Form: 8-K

Current report filing

September 1, 2015


 

 

UNITED STATES

SECURITIES AND EXCHANGE COMMISSION

WASHINGTON, D.C. 20549


FORM 8-K

 

CURRENT REPORT


Pursuant to Section 13 or 15(d) of the Securities Exchange Act of 1934


Date of Report (date of earliest event reported): September 1, 2015


Heat Biologics, Inc.

(Exact name of registrant as specified in charter)


Delaware

(State or other jurisdiction of incorporation)

 

001-35994

26-2844103

(Commission File Number)

(IRS Employer Identification No.)


801 Capitola Drive

Durham, NC  27713

(Address of principal executive offices and zip code)


(919) 240-7133

(Registrant’s telephone number including area code)

 

N/A

(Former Name and Former Address)


Check the appropriate box below if the Form 8-K filing is intended to simultaneously satisfy the filing obligation of registrant under any of the following provisions:

 

 

¨

Written communications pursuant to Rule 425 under the Securities Act (17 CFR 230.425)


 

¨

Soliciting material pursuant to Rule 14a-12(b) under the Exchange Act (17 CFR 240.14a-12)


 

¨

Pre-commencement communications pursuant to Rule 14d-2(b) under the Exchange Act (17 CFR 240.14d-2(b))


 

¨

Pre-commencement communications pursuant to Rule 13e-4(c) under the Exchange Act (17 CFR 240.13e-4(c))

 

 


 

 




 


Item 7.01. – Regulation FD Disclosure

 

On September 1, 2015, Heat Biologics, Inc. (“Heat”), issued a press release regarding dosing of its first patient in a Phase 1b clinical trial investigating the combination of its HS-110 therapeutic vaccine and the Bristol-Myers Squibb PD-1 inhibitor nivolumab in non-small cell lung cancer. A copy of the press release is attached as Exhibit 99.1. Heat will be hosting an investor conference call on Tuesday, September 1, 2015 to discuss the clinical trial. In connection therewith, Heat’s management intends to discuss the slide presentation furnished as Exhibit 99.2 hereto, which is incorporated herein by reference.  

 

The press release and slide presentation attached as Exhibits 99.1 and 99.2 to this Report include “safe harbor” language pursuant to the Private Securities Litigation Reform Act of 1995, as amended, indicating that certain statements contained in the slide presentation or in the press release are “forward-looking” rather than historical.

 

The information included in this Item 7.01 and in Exhibits 99.1 and 99.2 shall not be deemed filed for purposes of Section 18 of the Securities Exchange Act of 1934, as amended (the “Exchange Act”), or otherwise subject to the liabilities of that Section or incorporated by reference in any filing under the Securities Act of 1933, as amended, or the Exchange Act, except as shall be expressly set forth by specific reference in such a filing.

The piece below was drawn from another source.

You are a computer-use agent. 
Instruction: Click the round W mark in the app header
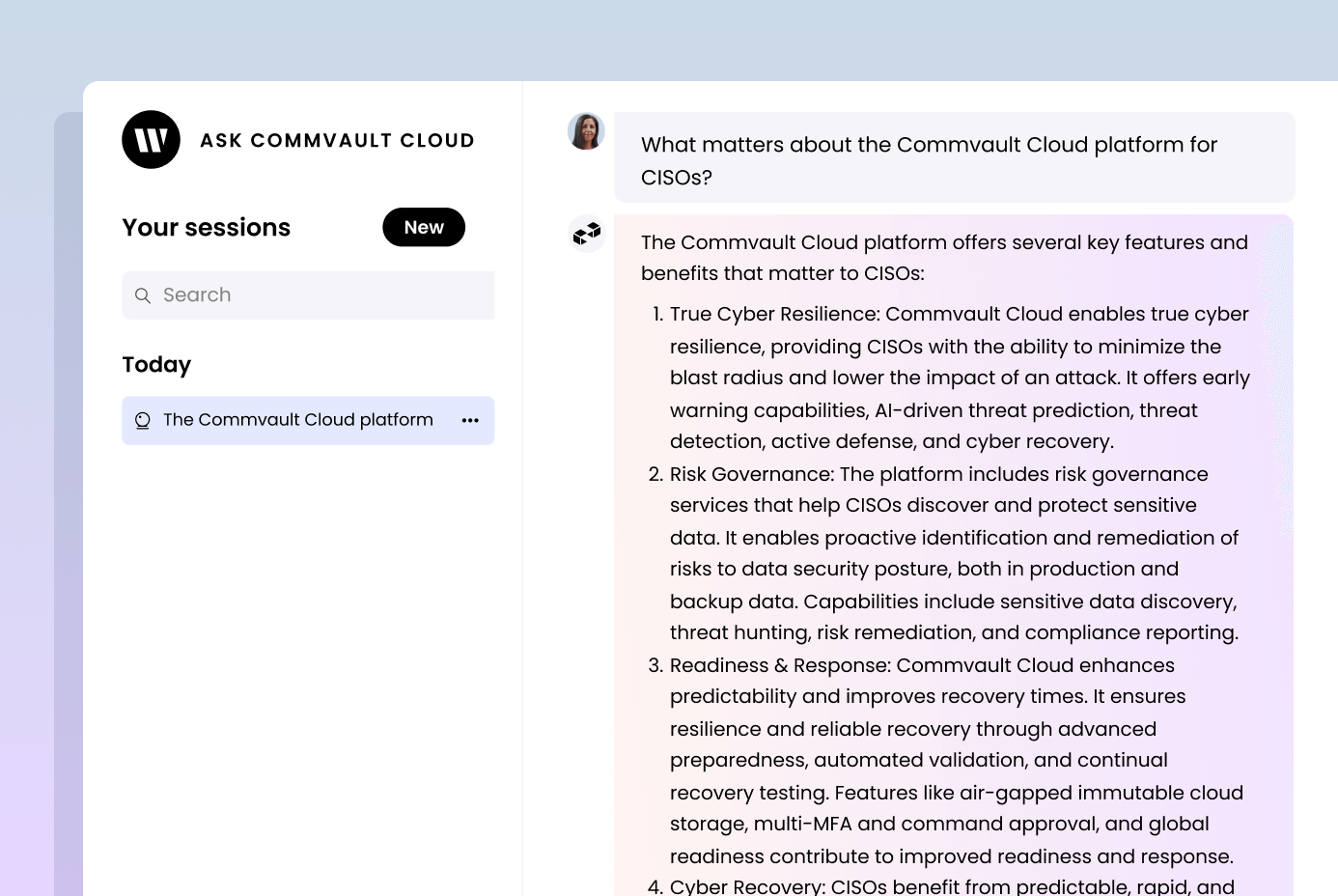(151, 139)
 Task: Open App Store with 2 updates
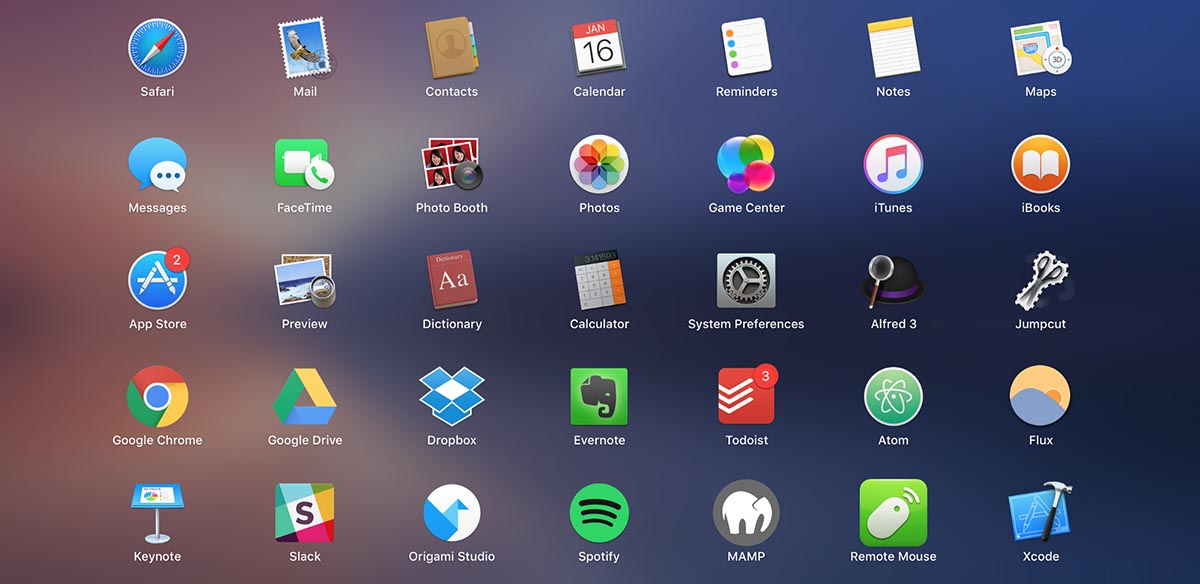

The Company undertakes no duty or obligation to update or revise information included in this Report or any of the Exhibits.

 

Item 9.01 – Financial Statements and Exhibits.

 

(d)  

Exhibits.

 

 

 

The following exhibits are being filed as part of this Report.

 

Exhibit
Number

 

 Description

 

 

 

99.1

 

Press Release issued on September 1, 2015

99.2

 

Presentation materials to be provided at the Heat Biologics, Inc. investor conference call.


 












  

SIGNATURES


Pursuant to the requirements of the Securities Exchange Act of 1934, the registrant has duly caused this report to be signed on its behalf by the undersigned hereunto duly authorized.


Dated:  September 1, 2015

HEAT BIOLOGICS, INC.

 

 

 

 

 

 

By:

/s/ Jeff Wolf

 

Name:

Jeff Wolf

 

Title:

Chairman, President and

Chief Executive Officer











EXHIBIT INDEX



Exhibit
Number

 

 Description

 

 

 

99.1

 

Press Release issued on September 1, 2015

99.2

 

Presentation materials to be provided at the Heat Biologics, Inc. investor conference call.